Despite all of this, when the news of his swearing came out, I admit that I felt admiration for those remarks, as poor a decision as they were. Before swearing, he said, “I am a president of a sovereign state and we have long ceased to be a colony. I do not have any master except the Filipino people, nobody but nobody. You must be respectful. Do not just throw questions.” Had Duterte not followed this up with swearing, one could come away with some understanding for his animosity towards Obama, symbolizing for him the figurehead of the almighty United States, the former colonizer. I find that many of us may not have learned – or tend to forget – that the Philippines was once an American colony. Here we have Duterte, taking on the role of standing up to the classic image of American imperialism, on behalf of his people. That framework appealed to me viscerally: nobody ever speaks to the President of the United States like that! It was defiant and assertive, and with the swearing? He is certainly aware of shock value – badassery in its appealing, brute form.

And yet these prefacing words are inseparable from the insult. It was still a poor lapse of judgment, unproductive in statecraft. Insults and swears can make rhetorical points but they become hot air, of little substance towards action and real talk. One must remember too what Carlin said in that bit about words: “It’s the context that counts.” Working with others is surely not the place to be unnecessarily uncooperative and mean if you desire progress. Not to mention that words of defiance to the former colonizer will never excuse Duterte from answering to the extrajudicial killings of the drug war.

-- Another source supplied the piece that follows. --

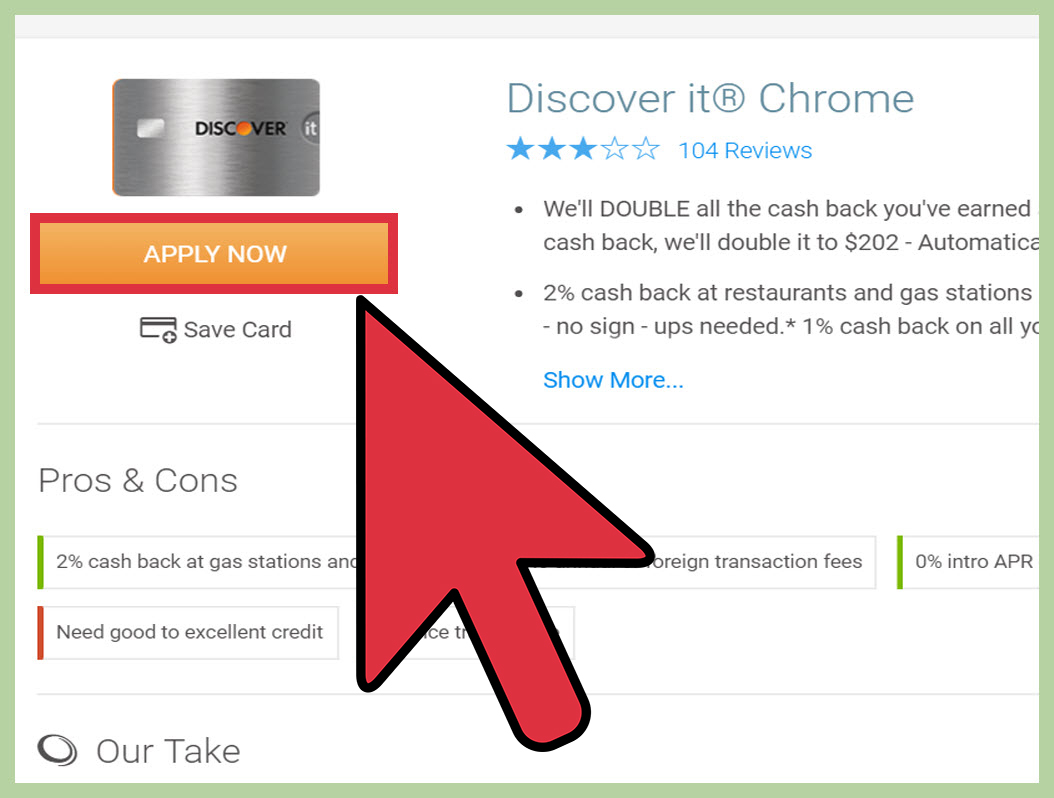Click the first filled rating star
This screenshot has width=1054, height=798.
tap(520, 149)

Moreover, how could I actually feel pleased about Duterte’s remarks, anyway? Regardless of your feelings about civility in today’s heated political and social climate, there must be a space for conversing productively. And even with the collective power dynamic between Duterte and Obama, their interaction is still one between individuals, bound to the same kinds of rules we’re raised with, of respect and sincerity. These are values I want to uphold – admiration for Duterte’s remarks is plainly dissonant. I may not forswear swearing anytime soon (pun intended), but there is little to no proper context for talking like an asshole when you are trying to work with someone, no matter your place in the world.